- Source text
Saturday!
https://youtu.be/UyI3IL46yq4
Telltale Games has put out amazing games in licensed universes such as The Walking Dead, The Wolf Among Us (which takes place in the Vertigo “Fables” universe), and Game of Thrones. Canonical games (or as close to thereabouts) that give you the opportunity to explore the universe and make choices in this universe and see how these choices inevitably play out.
It’s only on the second playthrough of any given game that you realize “huh, my choices didn’t really change what happened around me… they only changed how I *FELT* about the changes that happened around me.”
I’ll give an example. In one of the first chapters of first The Walking Dead game, you’re put into a situation where you have to pick one of two characters to save from the zombie horde. You can’t save both of them. You must pick.
After you pick, you have a short conversation with the survivor that helps you feel a little better while feeling a little guilty… and then, shortly after that, this character also dies.
On a gaming level, this makes sense. You don’t have to code for two skins or two voices for two different characters. On a personal gaming level, though, it helps create a bit of a sense of futility and nihilism that absolutely and totally fits the universe of The Walking Dead.
One of my favorite examples of a change that is meaningless on a game programming level but oh-so-meaningful on a personal level involves an interaction with a minor bad guy. In the video game, you are the protagonist and you have taken it upon yourself to help a 10 year old girl find her parents. Along the way, you encounter this particular bad guy who goes on to do some very bad things to friends of yours. Various things happen, tables get turned, and, next thing you know, you’re standing over him with a pitchfork while he gives you a monologue about the way the world works now. You are given the choice of whether to kill this bad, bad person with the pitchfork who has just given you this particular monologue.

- Available data
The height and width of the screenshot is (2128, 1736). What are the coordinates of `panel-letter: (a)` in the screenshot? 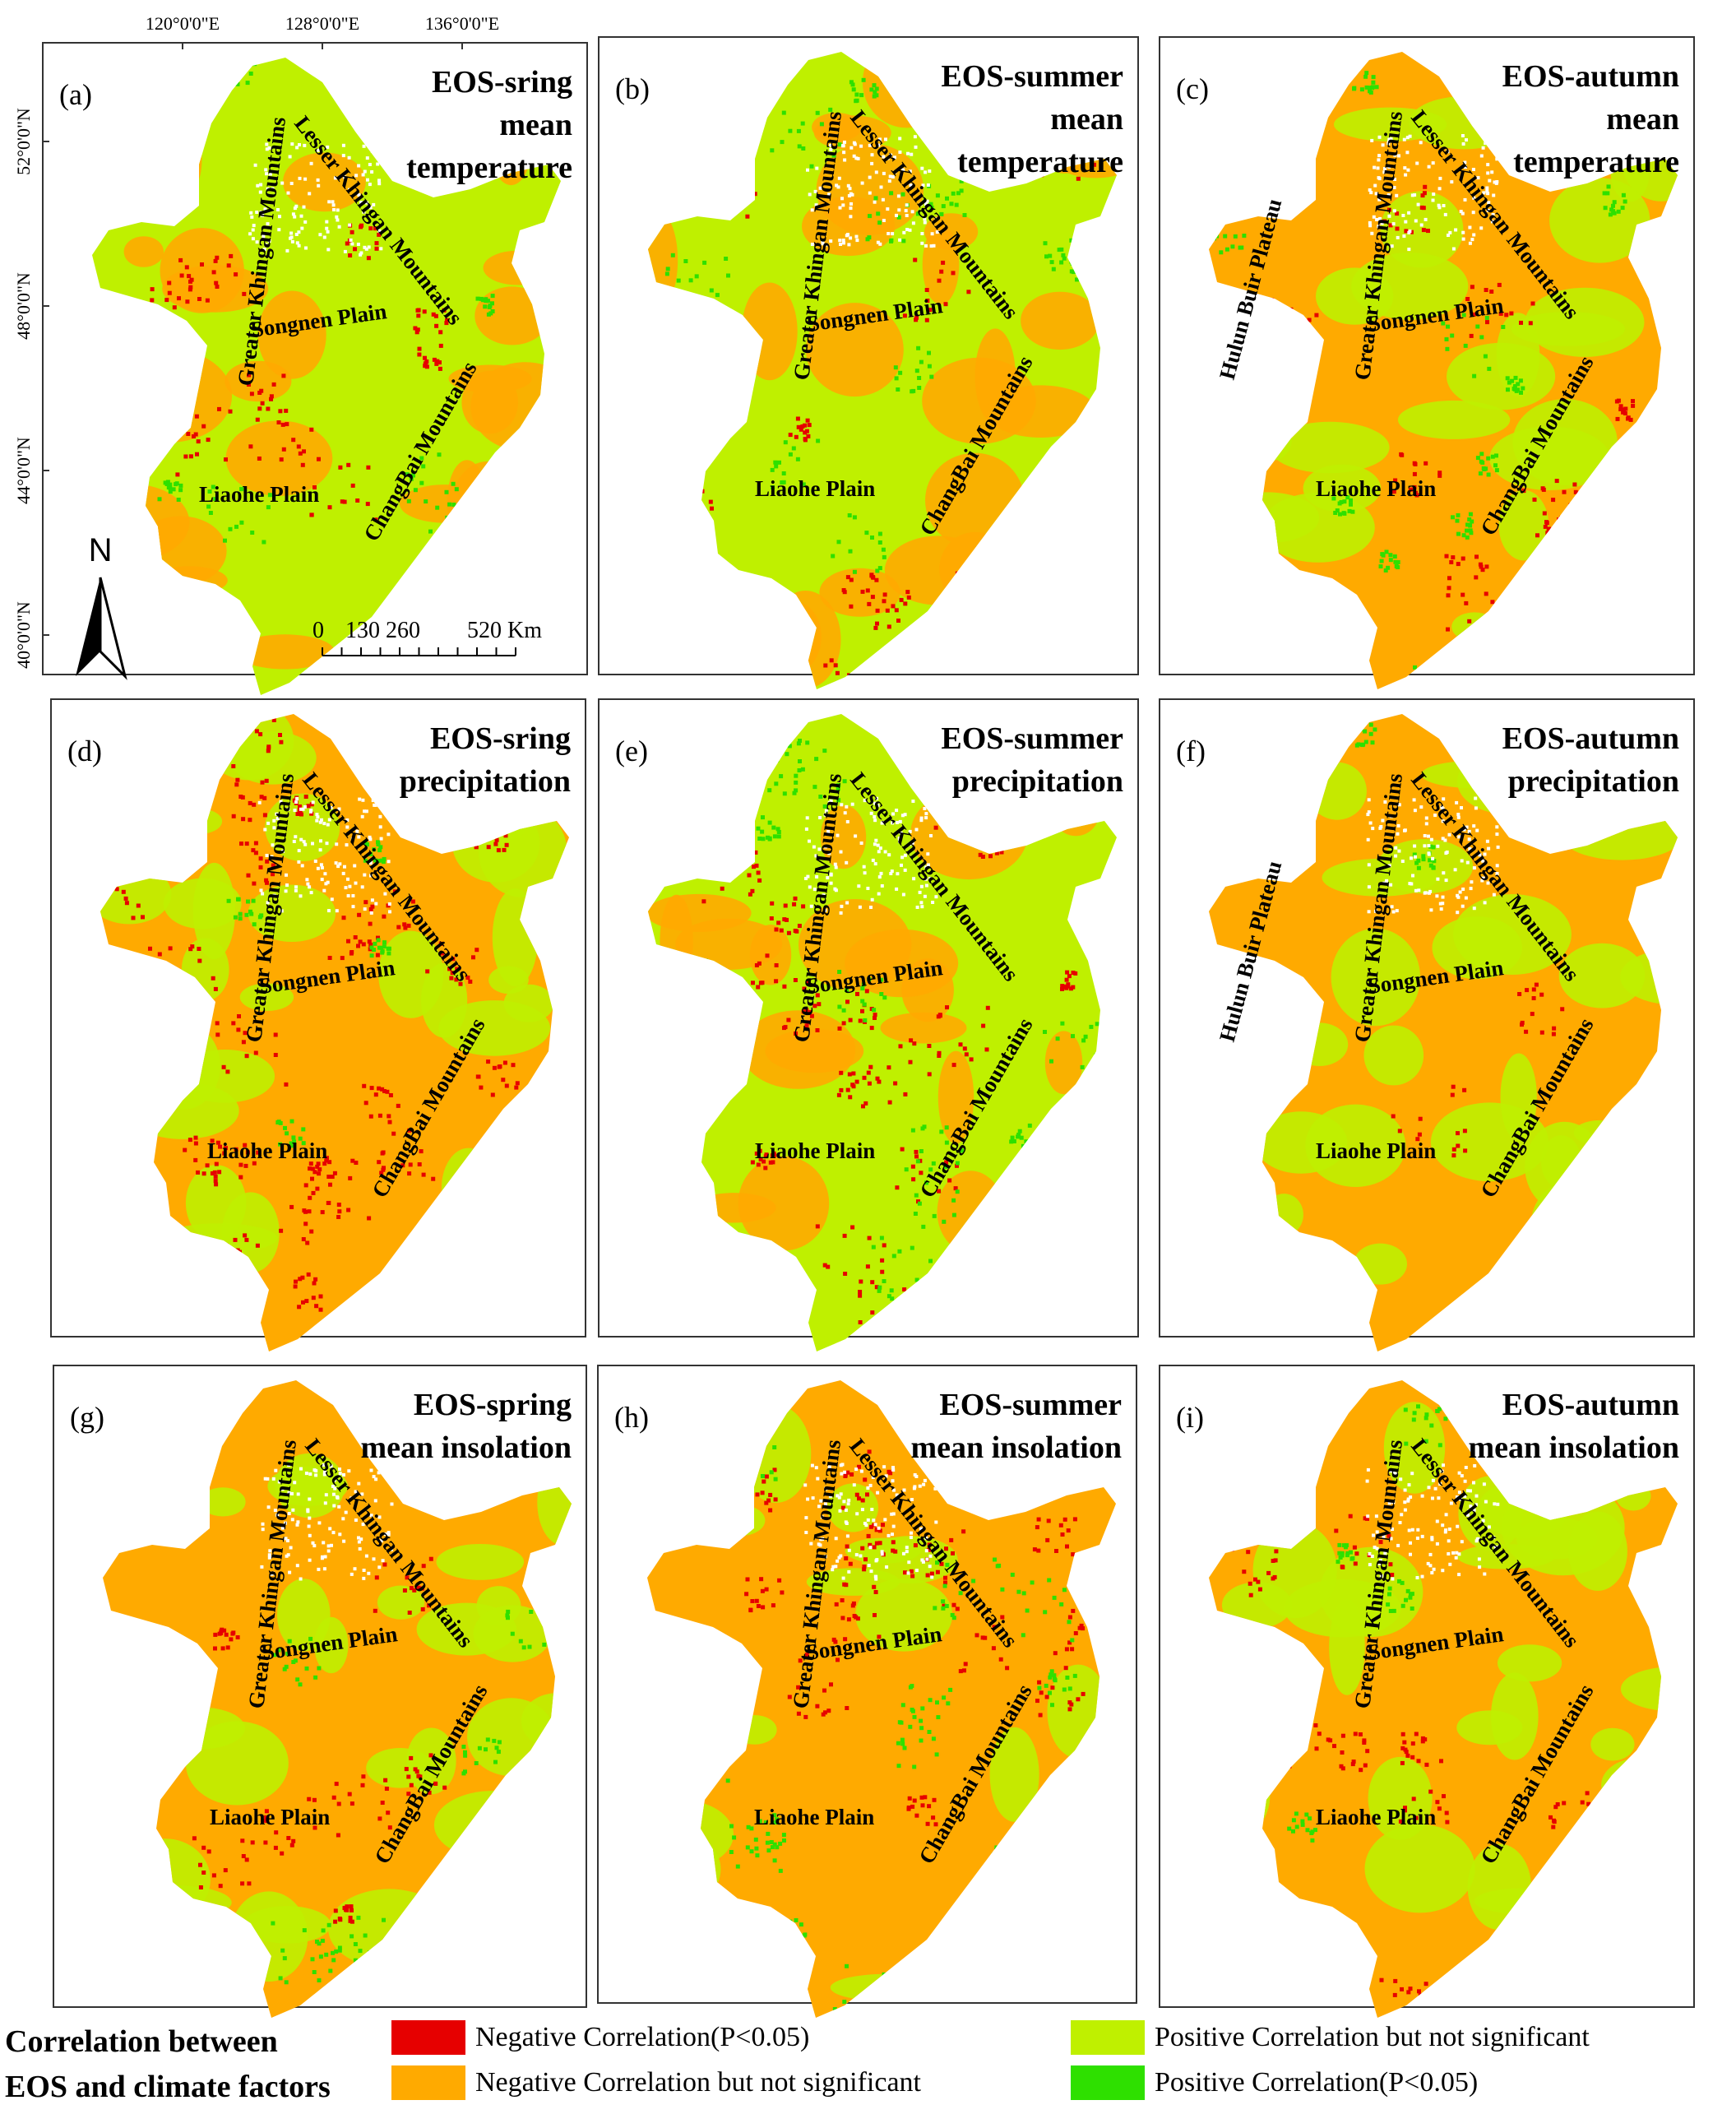 It's located at (76, 94).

- Brief
Transcribe the entire post on Telltale Games word for word. The material has no connection to the post on Telltale Games.

- Answer to the problem
Saturday!
https://youtu.be/UyI3IL46yq4
Telltale Games has put out amazing games in licensed universes such as The Walking Dead, The Wolf Among Us (which takes place in the Vertigo “Fables” universe), and Game of Thrones. Canonical games (or as close to thereabouts) that give you the opportunity to explore the universe and make choices in this universe and see how these choices inevitably play out.
It’s only on the second playthrough of any given game that you realize “huh, my choices didn’t really change what happened around me… they only changed how I *FELT* about the changes that happened around me.”
I’ll give an example. In one of the first chapters of first The Walking Dead game, you’re put into a situation where you have to pick one of two characters to save from the zombie horde. You can’t save both of them. You must pick.
After you pick, you have a short conversation with the survivor that helps you feel a little better while feeling a little guilty… and then, shortly after that, this character also dies.
On a gaming level, this makes sense. You don’t have to code for two skins or two voices for two different characters. On a personal gaming level, though, it helps create a bit of a sense of futility and nihilism that absolutely and totally fits the universe of The Walking Dead.
One of my favorite examples of a change that is meaningless on a game programming level but oh-so-meaningful on a personal level involves an interaction with a minor bad guy. In the video game, you are the protagonist and you have taken it upon yourself to help a 10 year old girl find her parents. Along the way, you encounter this particular bad guy who goes on to do some very bad things to friends of yours. Various things happen, tables get turned, and, next thing you know, you’re standing over him with a pitchfork while he gives you a monologue about the way the world works now. You are given the choice of whether to kill this bad, bad person with the pitchfork who has just given you this particular monologue.